Not much thought goes into it. It's been done like that for years so it continues to stay that way. What stands out more than anything is that this style of training will rarely give you much in the way of actually making you a better footballer. You might get stronger in the gym buy when did you ever do a 100kg bench press in a football game? You might leg press (yes, leg press actually made it into my blog...it only took 3 and a bit years!) 200kgs but when did you ever do something resembling that on a Saturday? Never I hope.
Before I go on just be sure that I am not one of those people that thinks genetics is everything otherwise this blog would be useless but AFL players have something genetically over most of us. They are either bigger, faster, stronger or much better natural runners then everyone else. So for them, a lot of their gym training is based around just keeping the body strong, not to actually shatter powerlifting records, and to build enough armor to combat collision after collision as well as to ward off non contact and contact injuries.
Take someone like Lewis Jetta for example. He is freakishly quick so I assume a lot of his training is to build his endurance and strength. That is piss easy to program for and it's basically all up to him to how far and how hard he attacks this to become the complete player.
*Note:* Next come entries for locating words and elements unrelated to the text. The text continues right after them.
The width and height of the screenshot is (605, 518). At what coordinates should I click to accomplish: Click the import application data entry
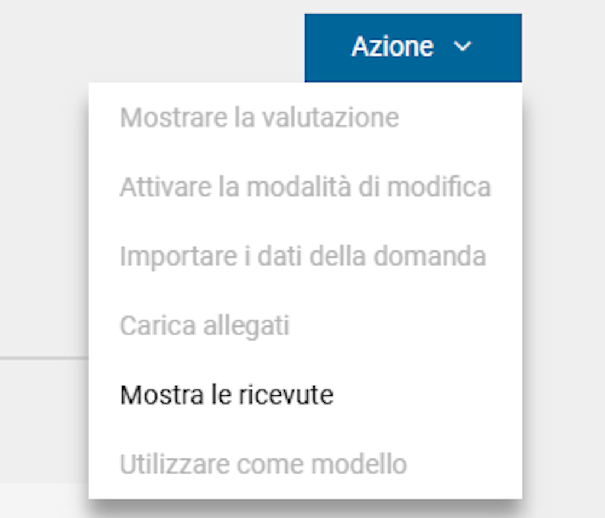[303, 256]
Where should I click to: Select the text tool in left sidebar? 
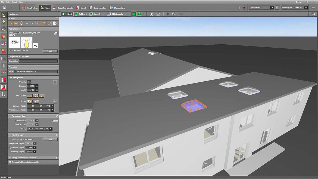[4, 66]
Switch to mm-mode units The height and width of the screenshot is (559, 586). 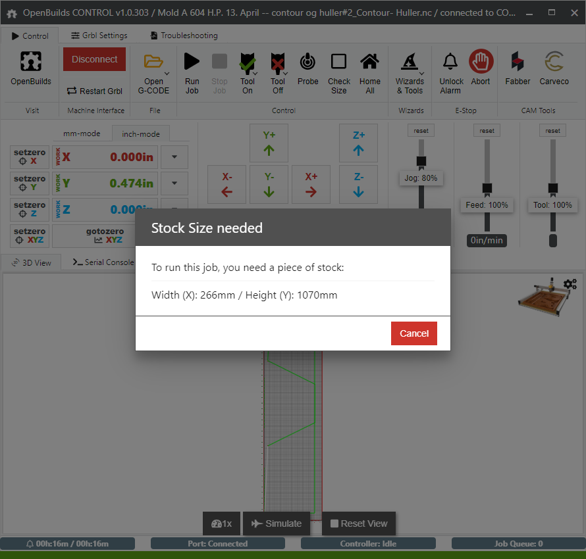[82, 134]
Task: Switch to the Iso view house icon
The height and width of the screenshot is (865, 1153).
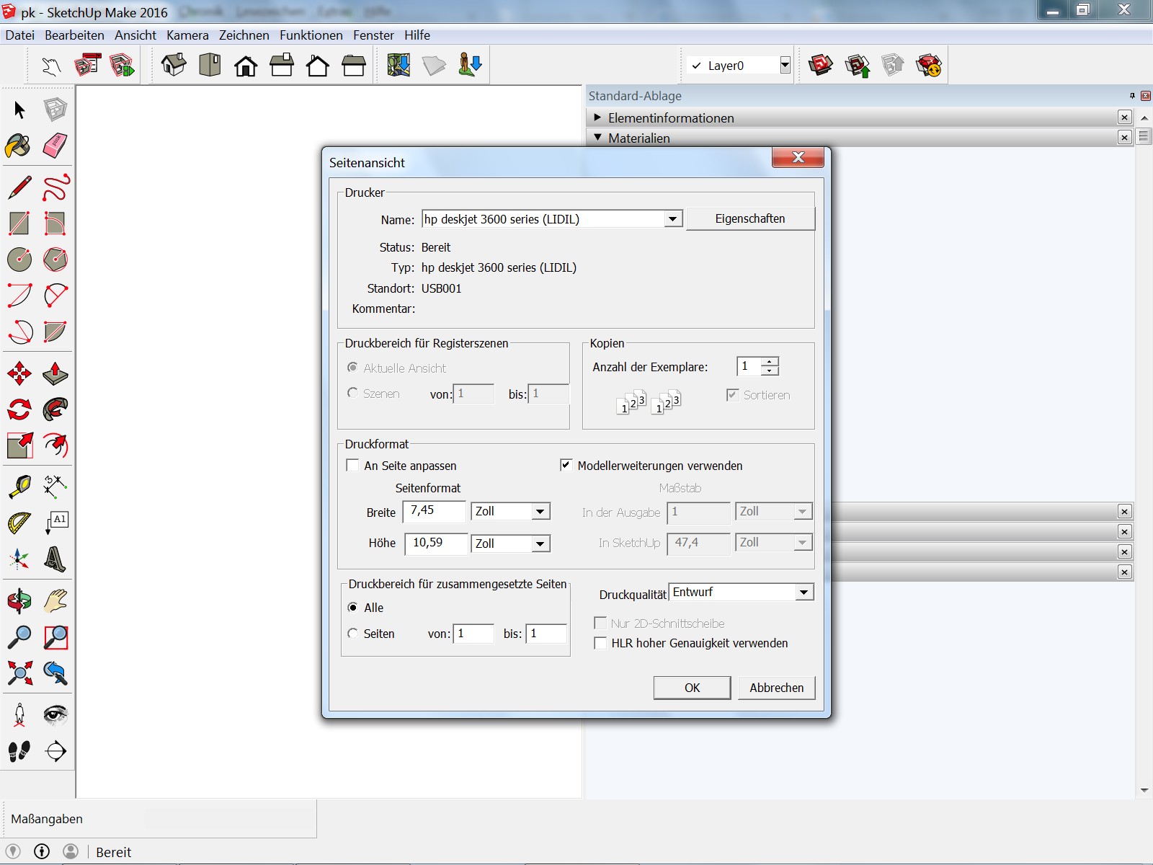Action: (174, 66)
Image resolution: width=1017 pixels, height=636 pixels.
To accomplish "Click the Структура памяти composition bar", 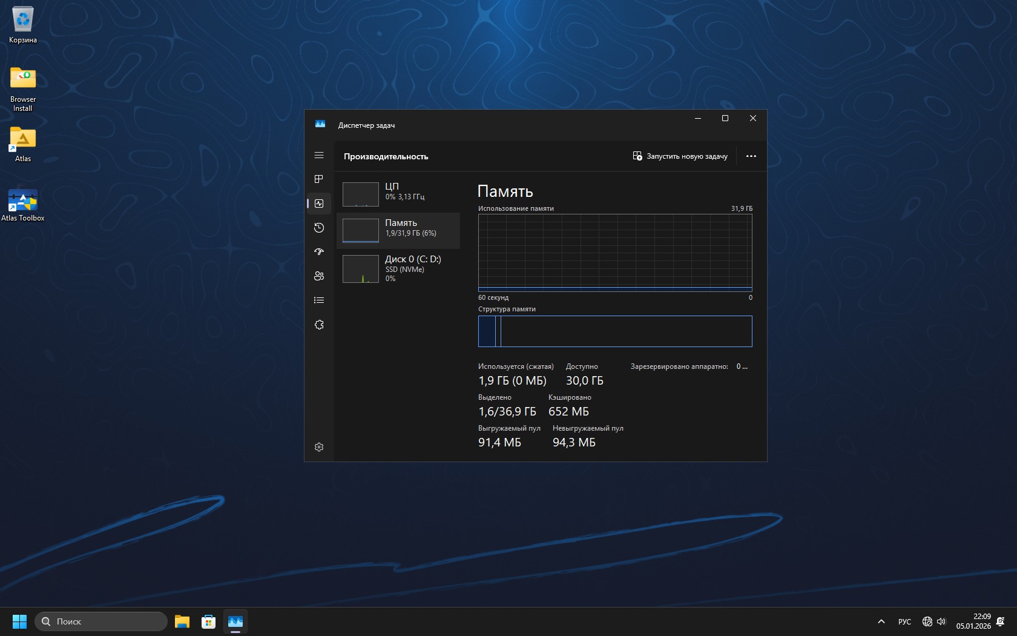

Most of us in amateur and local football leagues need to train differently then most blokes described above. We might not be blessed with blistering speed or natural body strength so we can't train the way someone who does have these traits and expect to be just like them.
Over the coming weeks I'll list some things that I have trained in my own training that you probably didn't even know existed, why to train them and how to do train them.
Things like force absorption, eccentric overload, forefoot, breathing patterns, core training, speed strength, strength speed, contrast methods, sprinting and anything else I can think of that I haven't really covered yet on this blog.